CURF Intro Post

Hi I’m Liam Tinker! I’m a sophomore majoring in English literature, mathematics, and philosophy (though only English lit is declared so far). I’m also pursuing a certificate in medieval and renaissance studies, and maybe a minor in Ancient Greek as well. For fun I enjoy reading sci-fi, cooking in my off campus apartment, and listening to music (e.g. the new Bjork, which is fabulous).

The project for which I’m receiving the Chancellor’s Undergraduate Research Fellowship is a podcast about utopian literature and thought, which in the height of creativity I have dubbed The Utopia Podcast. I am recording and releasing episodes on a monthly basis, and intend for each to focus on an individual work of utopian fiction. The goal is to assemble a loose history of the aforementioned literary genre and introduction to utopian studies (as mediated by the serial podcast format) while simultaneously performing my own research-based analysis of the works in question and arguing for the continued relevance of utopian texts to our philosophical, cultural, and political discourse. Along the way, I hope to approach issues of canon construction/deconstruction and genre as they interact with utopian studies. My mentor for the project is Professor Parris, who specializes in early modern literature and is assisting me in my research concerning early English utopian writers (Thomas More, Francis Bacon, Magaret Cavendish). 

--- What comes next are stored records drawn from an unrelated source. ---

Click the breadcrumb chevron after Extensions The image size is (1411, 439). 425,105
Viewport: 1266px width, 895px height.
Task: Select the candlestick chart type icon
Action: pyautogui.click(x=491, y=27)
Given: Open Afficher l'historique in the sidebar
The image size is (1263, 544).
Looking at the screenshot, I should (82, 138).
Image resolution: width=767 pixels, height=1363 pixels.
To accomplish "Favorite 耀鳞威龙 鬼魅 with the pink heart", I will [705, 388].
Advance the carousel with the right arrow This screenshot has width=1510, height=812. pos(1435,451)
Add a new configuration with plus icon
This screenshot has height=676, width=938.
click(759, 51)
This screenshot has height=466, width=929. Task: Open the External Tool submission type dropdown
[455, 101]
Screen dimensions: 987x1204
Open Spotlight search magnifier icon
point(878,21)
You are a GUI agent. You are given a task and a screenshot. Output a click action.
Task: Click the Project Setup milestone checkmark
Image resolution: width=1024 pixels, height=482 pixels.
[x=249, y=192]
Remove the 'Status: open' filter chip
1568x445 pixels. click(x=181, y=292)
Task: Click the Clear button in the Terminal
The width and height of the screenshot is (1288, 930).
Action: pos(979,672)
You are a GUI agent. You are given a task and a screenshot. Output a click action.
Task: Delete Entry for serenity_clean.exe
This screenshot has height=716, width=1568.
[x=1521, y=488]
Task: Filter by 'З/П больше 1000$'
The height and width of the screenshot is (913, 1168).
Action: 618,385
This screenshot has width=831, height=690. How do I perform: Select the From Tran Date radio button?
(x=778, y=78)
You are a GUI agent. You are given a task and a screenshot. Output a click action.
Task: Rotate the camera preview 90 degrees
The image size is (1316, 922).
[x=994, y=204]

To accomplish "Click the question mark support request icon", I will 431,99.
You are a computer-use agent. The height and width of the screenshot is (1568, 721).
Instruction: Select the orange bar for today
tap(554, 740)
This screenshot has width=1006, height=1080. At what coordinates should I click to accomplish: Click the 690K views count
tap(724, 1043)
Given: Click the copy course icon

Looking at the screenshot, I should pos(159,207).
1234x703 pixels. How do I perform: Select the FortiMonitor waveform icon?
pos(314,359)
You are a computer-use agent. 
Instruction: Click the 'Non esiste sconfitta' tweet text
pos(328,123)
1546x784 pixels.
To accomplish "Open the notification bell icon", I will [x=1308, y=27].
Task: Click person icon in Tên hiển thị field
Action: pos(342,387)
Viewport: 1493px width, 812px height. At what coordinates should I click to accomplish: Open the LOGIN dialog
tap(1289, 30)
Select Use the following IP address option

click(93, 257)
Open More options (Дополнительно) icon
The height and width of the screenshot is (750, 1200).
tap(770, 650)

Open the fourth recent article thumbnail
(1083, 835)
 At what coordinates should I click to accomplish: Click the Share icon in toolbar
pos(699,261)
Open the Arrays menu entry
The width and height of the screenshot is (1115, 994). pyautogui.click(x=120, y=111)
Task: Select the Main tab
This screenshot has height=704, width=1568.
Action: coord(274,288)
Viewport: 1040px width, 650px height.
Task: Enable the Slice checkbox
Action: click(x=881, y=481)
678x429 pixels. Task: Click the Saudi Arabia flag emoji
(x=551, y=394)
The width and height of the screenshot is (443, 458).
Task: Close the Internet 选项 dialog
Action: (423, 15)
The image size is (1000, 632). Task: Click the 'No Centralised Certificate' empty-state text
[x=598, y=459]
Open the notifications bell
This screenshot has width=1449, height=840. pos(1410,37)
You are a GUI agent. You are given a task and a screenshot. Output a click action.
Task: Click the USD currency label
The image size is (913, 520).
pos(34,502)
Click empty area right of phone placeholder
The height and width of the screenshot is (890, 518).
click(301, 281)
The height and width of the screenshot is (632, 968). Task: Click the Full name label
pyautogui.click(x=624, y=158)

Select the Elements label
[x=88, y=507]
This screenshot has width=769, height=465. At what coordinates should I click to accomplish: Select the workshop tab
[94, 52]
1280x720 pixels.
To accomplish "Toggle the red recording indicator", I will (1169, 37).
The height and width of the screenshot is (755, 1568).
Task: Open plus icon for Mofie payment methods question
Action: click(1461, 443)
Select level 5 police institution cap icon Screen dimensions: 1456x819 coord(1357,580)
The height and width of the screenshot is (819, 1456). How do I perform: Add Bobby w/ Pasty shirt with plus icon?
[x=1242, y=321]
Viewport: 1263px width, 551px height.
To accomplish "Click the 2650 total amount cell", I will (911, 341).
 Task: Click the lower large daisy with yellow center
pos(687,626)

Before I continue, I’d like to announce that my first episode is out now and can be found on Spotify! This time around I introduce the topic of utopian literature and discuss Ursula K Le Guin’s “The Ones Who Walk Away from Omelas.” I did my utmost to make it conversational, approachable, and even a little humorous, so in the event you want to give it a listen I’ve put the link at the bottom of this post!

While my long-term goals are still evolving, I know that I want to continue my literary studies at the graduate level, with the hope of eventually teaching and conducting research as a university professor. To that end, I’m excited about the opportunity CURF presents for me to garner experience in humanities research. Because my findings will be delivered via podcast (as opposed to a more academically traditional medium like the essay) my project is also helping me to develop my communication skills, especially given that I intend it to be accessible to academic and non-academic audiences.